-- YOUR TASK --
Filter task. Return each line of the material that holds the string "Ages".

-- GIVEN RECORDS --
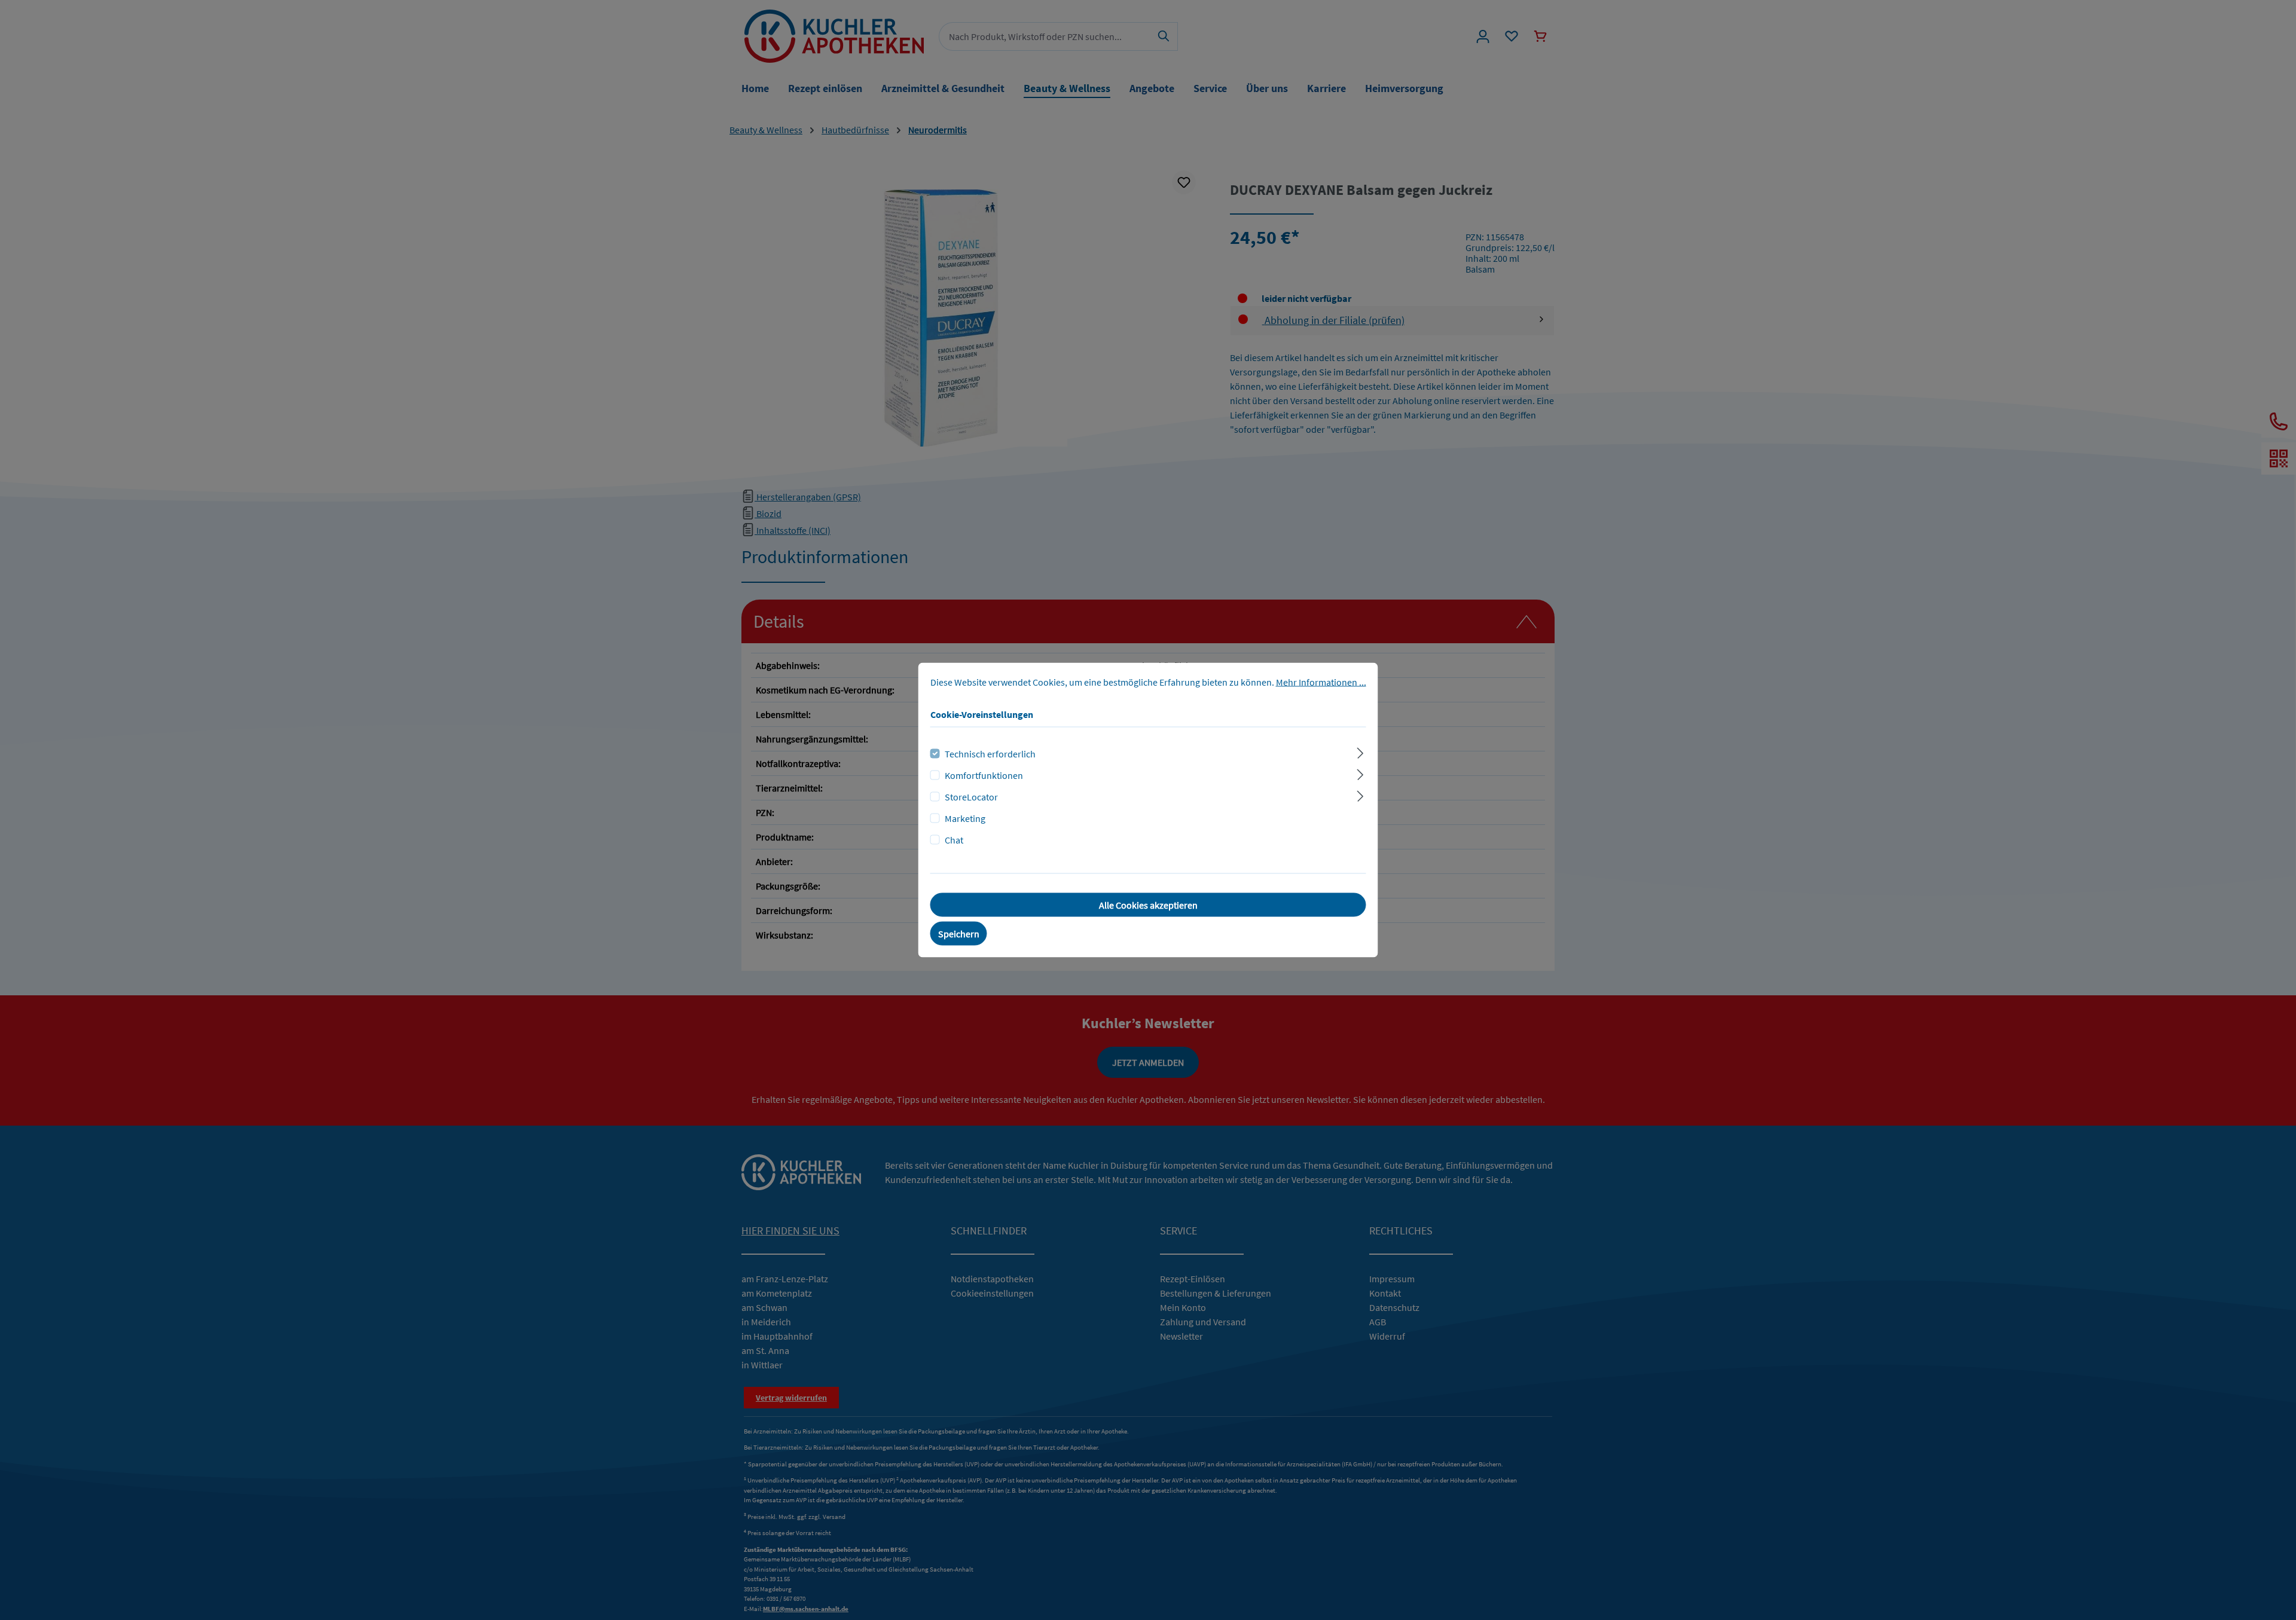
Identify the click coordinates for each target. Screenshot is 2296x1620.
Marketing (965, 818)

--

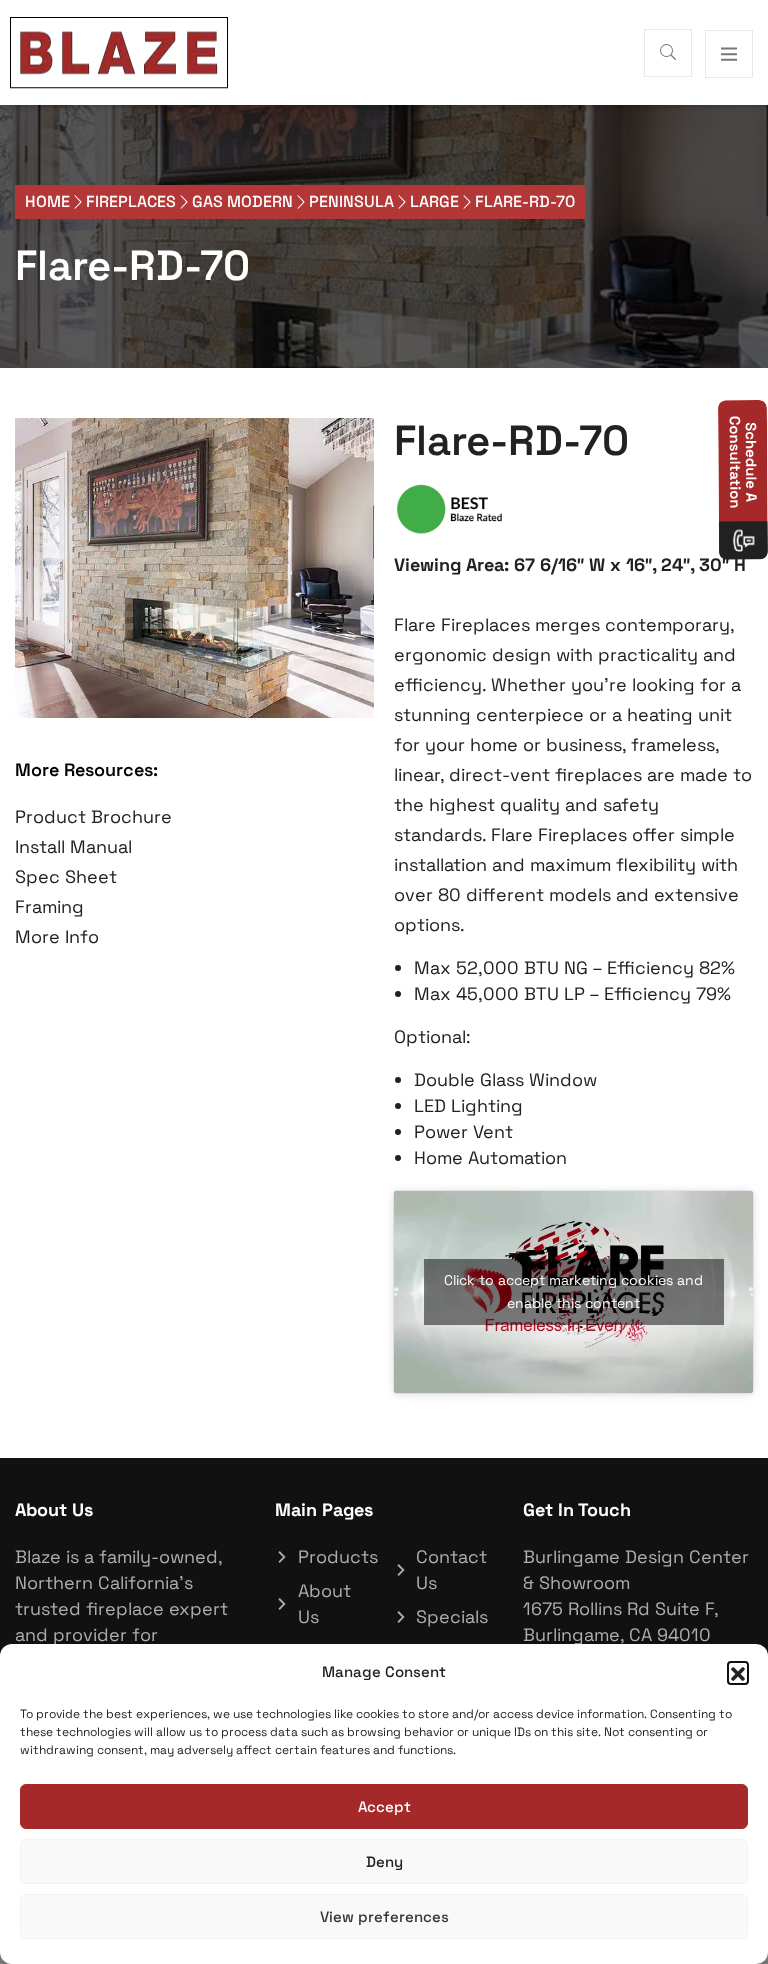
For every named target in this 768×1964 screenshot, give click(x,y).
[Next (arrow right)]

--

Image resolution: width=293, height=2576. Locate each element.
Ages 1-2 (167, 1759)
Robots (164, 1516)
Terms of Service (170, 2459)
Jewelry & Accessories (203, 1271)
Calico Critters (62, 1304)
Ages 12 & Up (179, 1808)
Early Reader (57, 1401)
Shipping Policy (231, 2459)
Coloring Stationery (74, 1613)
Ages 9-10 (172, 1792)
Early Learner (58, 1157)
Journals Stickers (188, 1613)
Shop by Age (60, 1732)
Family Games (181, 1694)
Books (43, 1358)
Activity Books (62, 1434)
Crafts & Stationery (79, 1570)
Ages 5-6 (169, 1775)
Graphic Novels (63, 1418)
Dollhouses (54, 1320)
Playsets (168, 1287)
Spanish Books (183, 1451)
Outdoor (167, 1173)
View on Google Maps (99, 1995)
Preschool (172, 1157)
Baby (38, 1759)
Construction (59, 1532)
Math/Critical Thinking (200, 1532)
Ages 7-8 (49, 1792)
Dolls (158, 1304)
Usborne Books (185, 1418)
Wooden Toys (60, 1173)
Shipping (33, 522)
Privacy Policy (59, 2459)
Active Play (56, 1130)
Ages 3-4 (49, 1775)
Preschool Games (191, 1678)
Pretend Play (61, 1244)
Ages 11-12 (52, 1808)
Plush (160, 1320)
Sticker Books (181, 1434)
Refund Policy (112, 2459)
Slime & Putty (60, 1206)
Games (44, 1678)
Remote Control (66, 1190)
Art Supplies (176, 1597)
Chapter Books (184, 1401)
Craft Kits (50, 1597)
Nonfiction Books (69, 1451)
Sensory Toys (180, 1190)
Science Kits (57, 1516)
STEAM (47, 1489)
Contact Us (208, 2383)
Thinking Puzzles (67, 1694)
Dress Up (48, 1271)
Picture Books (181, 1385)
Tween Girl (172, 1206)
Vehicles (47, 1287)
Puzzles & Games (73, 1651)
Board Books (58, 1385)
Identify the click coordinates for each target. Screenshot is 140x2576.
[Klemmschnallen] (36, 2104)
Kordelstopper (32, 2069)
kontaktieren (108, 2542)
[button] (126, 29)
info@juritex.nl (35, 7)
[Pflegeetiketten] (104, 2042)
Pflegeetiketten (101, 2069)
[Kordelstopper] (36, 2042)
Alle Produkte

-- EXERCISE SOLUTION --
Ages 1-2 (167, 1759)
Ages 12 & Up (179, 1808)
Ages 9-10 (172, 1792)
Ages 5-6 (169, 1775)
Ages 7-8 (49, 1792)
Ages 3-4 (49, 1775)
Ages 11-12 (52, 1808)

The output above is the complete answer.